Talking about interculturality in language class, stereotypes are always one of the main topics. Are they true? I think that a stereotype always has a true essence on which is based, but surely it has been generalized and exaggerated and, in most cases, antiquated. In Holland we no longer wear wooden shoes, you know. But that’s just a physical aspect and those are much easier to prove wrong than stereotypes of mental aspects. Close-minded or extrovert, straight forward or overly polite, punctual or always the ones being late… I guess that by reading this, you pictured some countries in your head, didn’t you?
Stereotypes are, from my point of view, based on limited knowledge about another’s culture. Mainly that knowledge is based on tourists one has met in his or her own country, or the things one saw when being a tourist him/herself. The person I am as a tourist is quite different from the person I am in real life, and those might not be the best conditions to form an image about a certain people. In the same way, people tend to base cultures on just a few or even only one person they know, taking for granted that all the people from that country must be the same. In addition to this all, media can play an intensifying role and make the stereotypes persist.

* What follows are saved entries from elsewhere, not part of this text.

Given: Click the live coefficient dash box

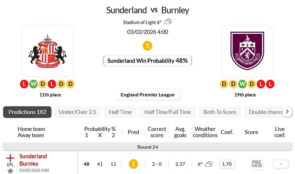Looking at the screenshot, I should point(280,163).
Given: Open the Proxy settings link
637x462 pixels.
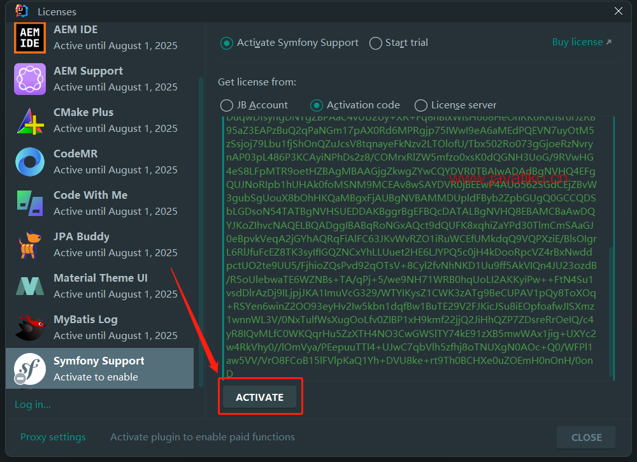Looking at the screenshot, I should (53, 437).
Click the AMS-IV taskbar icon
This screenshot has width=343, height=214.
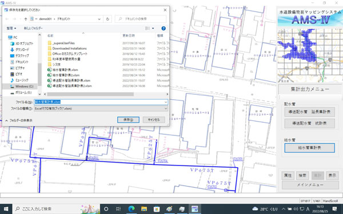(195, 209)

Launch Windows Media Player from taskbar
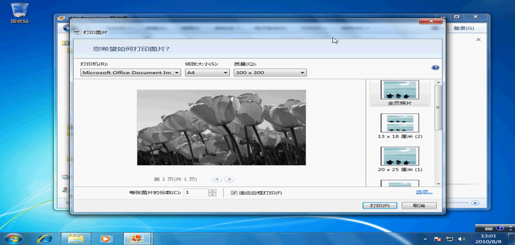pos(106,238)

We, teachers of foreign languages, are maybe the key figures in make stereotypes disappear or at least make them more correct by explaining on which factors the stereotype in question is based on. No Spaniard will deny that they are not punctual, but why is that? As a teacher, it should be our job to explain that in Spain there is another perception of time. That, for example, it is seen as politeness to arrive five minutes late to a job interview and that the fact that girls let their date twenty minutes wait to prove his true love, is much more a tradition than ignorance.
Maybe, for teachers that teach a foreign language that is not their mother language, it is easier to diminish those stereotypes. In the first place, because you won’t feel emotionally affected, and in the second place, because you have observed the culture in question as an outsider. In our Intercultural Factors class, we agreed that any teacher should first reflect upon his or her own culture, before being able to explain it. This seems a very plausible reasoning, but nonetheless it can turn out to be quite hard to ask yourselves what your culture is all about. And what’s more, your culture doesn’t necessarily have to be the culture of all the people in your country. As I wanted to point out in the last blog post, within China there a lots of differences and one cannot say that they all share the same cultural values.
Having said all that, I have got to admit that stereotypes are sometimes my guilty pleasure and Dutch people are known for loving to talk about their country and their peculiar culture, not in the last places to point out how different we are from the rest of the world (just as I do know, actually). When talking about cultural aspects of Dutch society, I tend to talk about the typical stereotypes. Didn’t I paint a windmill on my interculturally identifying painting? And isn’t that same mill the background of this very website? Yes, it is. But I’m telling you: I have to cycle 15 minutes before I get to the nearest mill in town.
If I were to teach Dutch as a foreign language, I think it would be my job to explain my students the facts on which such stereotypes are based on. In a later blog post, I will present my top 10 of Dutch stereotypes, along with why they have been brought into the world and why they are less or more persistent.